#### Saved entries:
*-*-*
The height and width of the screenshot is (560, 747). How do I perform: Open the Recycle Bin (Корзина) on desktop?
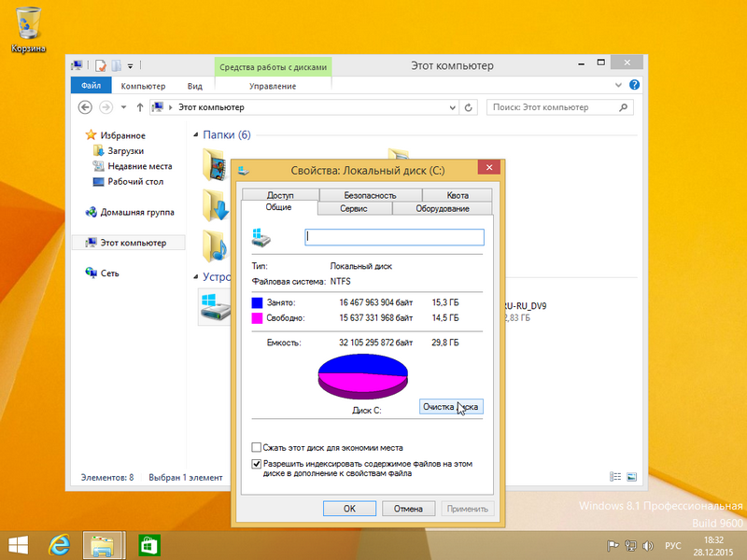point(27,24)
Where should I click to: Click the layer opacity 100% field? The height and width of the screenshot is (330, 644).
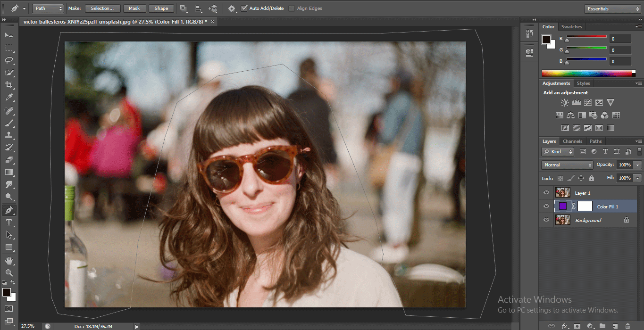[x=624, y=165]
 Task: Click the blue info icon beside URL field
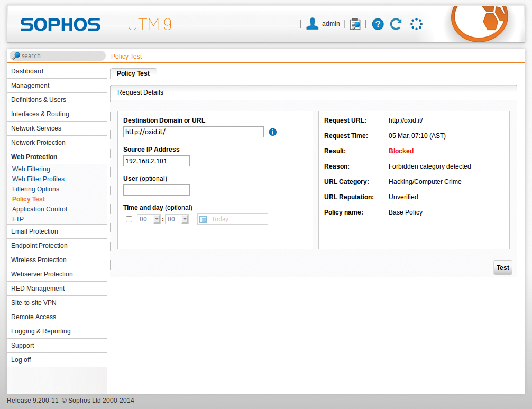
*-*-*
#### What to work on:
Return every entry above exactly as written, with no pictures included.

#### Solution below:
The height and width of the screenshot is (560, 747). How do I perform: Open the Recycle Bin (Корзина) on desktop?
point(27,24)
Where should I click to: Click the layer opacity 100% field? The height and width of the screenshot is (330, 644).
[x=624, y=165]
 Task: Click the blue info icon beside URL field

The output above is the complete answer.